Closed QMangoJ closed 2 years ago
hi @QMangoJ One way would be to make a component like this:
import { useScene } from 'react-babylonjs';
import "@babylonjs/inspector";
// This must be placed *inside* <Scene>...</Scene> for hook to work.
export const Inspector = ({show}) => {
const scene = useScene();
if (show) {
scene.debugLayer.show();
} else {
scene.debugLayer.hide();
}
return null;
};
Then in your calling code:
this.state = {
plane: undefined,
....
// add this to your state
showInspector: false;
}
// update event listener to update the state
openBtn.addEventListener('click', () => {
this.setState((state) => ({
...state,
showInspector: true // !state.showInspector to toggle
}));
})
// in your scene with2DUI you need to import the Inspector component and then load it on your page.
return (
<Engine ...>
<Scene ..>
<Inspector show={state.showInspector} />
...
</Scene>
</Engine>
)
Having said all of that - the code would be a lot cleaner with hooks. The example project you are looking at is really overdue for an update.

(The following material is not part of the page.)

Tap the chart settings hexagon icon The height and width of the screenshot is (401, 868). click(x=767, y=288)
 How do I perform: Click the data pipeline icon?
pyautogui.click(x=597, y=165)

<Inspector show={state.showInspector} />
thank u very much. I got it!
And i wonder ask a question that how to implement tag like
@QMangoJ It sounds like you want to integrate a UI in React (with DOM) and have babylonj.js as part of a larger application. I would look at a library to manage state like zustand (https://github.com/pmndrs/zustand).
If you use createContext
then there are issues crossing render boundaries.
https://github.com/brianzinn/react-babylonjs/blob/master/packages/storybook/stories/babylonjs/Basic/contextBridge.stories.js
Zustand does not have the createContext
issues with crossing render boundaries, so does not need the workaround above.
Otherwise your question looks quite broad. Good luck - it looks like your original issues is solved, so I'm going to close out. Open a new issue if something comes up. Cheers.